Srimulyani (52) telah mengantre selama 30 menit di Poliklinik Rosela, Rumah Sakit Soeradji Tirtonegoro, Klaten, Jawa Tengah, Jumat (6/2). Bukan untuk konsultasi ataupun mengambil obat resep dokter, Srimulyani membeli jamu untuk membantu mengontrol gula darah. Kondisinya membaik setelah berobat dan mengonsumsi jamu.
"Awalnya, saat berobat karena gula darah tinggi, saya ditawari mengonsumsi jamu. Setelah minum jamu ternyata enak. Di rumah, saya buat sendiri jamunya, tinggal merebus daun salam dan kunir,” katanya.
Di Poliklinik Rosela, RS Soeradji Tirtonegoro, jamu telah menjadi terapi komplementer alternatif. Poliklinik Rosela merupakan bagian dari jejaring klinik saintifikasi jamu yang berperan dalam riset khasiat jamu.

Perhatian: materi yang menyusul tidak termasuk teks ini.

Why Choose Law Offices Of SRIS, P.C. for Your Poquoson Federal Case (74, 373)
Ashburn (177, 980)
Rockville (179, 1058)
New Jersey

Tradisi minum jamu sebagai upaya memelihara kesehatan telah berlangsung turun-temurun. Namun, khasiat dan keamanan jamu sebagai pilihan terapi tak punya dasar ilmiah yang bisa dipertanggungjawabkan.
Untuk itu, Kementerian Kesehatan melalui Badan Penelitian dan Pengembangan Kesehatan menempuh saintifikasi jamu sebagai terobosan demi menghadirkan bukti ilmiah khasiat dan keamanan jamu warisan nenek moyang kita. Saintifikasi diharapkan jadi jembatan dalam mengintegrasikan jamu pada layanan kesehatan formal.
Peneliti di Balai Besar Penelitian dan Pengembangan Tanaman Obat dan Obat Tradisional (B2P2TOOT) Yuli Widiyastuti, Kamis (5/2), menjelaskan saintifikasi jamu adalah upaya membuktikan khasiat jamu secara ilmiah.
Jamu saintifik berbeda dengan obat tradisional, obat herbal terstandar (OHT), dan fitofarmaka. Obat tradisional adalah sediaan bahan alam belum terstandar yang manfaatnya belum berdasarkan hasil pengujian ilmiah, tetapi kepercayaan. Adapun OHT adalah obat tradisional bentuk ekstrak yang sudah terstandar dan lewat uji praklinik (pada hewan).
Sementara fitofarmaka juga merupakan obat tradisional bentuk ekstrak dan terstandar yang tak hanya diuji praklinik, tetapi juga uji klinik pada manusia. Bentuk sediaan OHT dan fitofarmaka bisa kapsul atau pil.
Adapun jamu saintifik tidak melalui uji praklinik, karena selama ini secara empiris masyarakat sudah menggunakannya. Sama seperti fitofarmaka, jamu saintifikasi telah melalui uji klinis tahap I-IV. Bentuk jamu saintifikasi berupa simplisia untuk direbus atau kapsul.
Riset obat
Pembuktian secara ilmiah khasiat jamu tak mudah mengingat ada banyak sekali ramuan jamu yang dikenal masyarakat. Untuk itu, riset obat berbasis budaya (etnomedicine), yaitu Riset Tumbuhan Obat dan Jamu (Ristoja), dilakukan pada tahun 2012. Tujuannya, mengidentifikasi ramuan jamu dan tumbuhan obat yang biasa dipakai berbagai etnis di Tanah Air.
Riset yang melibatkan 25 perguruan tinggi di Indonesia itu baru mencakup 209 etnis atau 20 persen etnis yang ada di Indonesia. Hasilnya, dari 26 provinsi di luar Jawa dan Bali, teridentifikasi 15.773 ramuan yang peruntukannya didominasi penyakit seperti demam, sakit kepala, masalah kulit, dan gangguan pencernaan. Selain itu, ditemukan ramuan untuk malaria (486 ramuan) dan tuberkulosis (75 ramuan). Hasil Ristoja 2012 menunjukkan ada 1.740 jenis tanaman yang dijadikan obat.
Dengan penelitian berbasis layanan yang melibatkan jejaring dokter dan klinik saintifikasi jamu, dihasilkan lima jamu saintifikasi. Lima jamu itu adalah jamu hipertensi ringan, asam urat, dispepsia atau mag, hemorrhoid atau wasir, dan osteoartritis atau radang sendi.
Salah satu jamu yang tersaintifikasi ialah jamu untuk hipertensi ringan (tekanan darah di bawah 140/90 mmHg). Jamu yang sudah tersaintifikasi tahun 2013 itu terdiri dari kumis kucing, pegagan, seledri, temulawak, kunyit, dan meniran. Perpaduan tanaman itu menghasilkan kombinasi berkhasiat.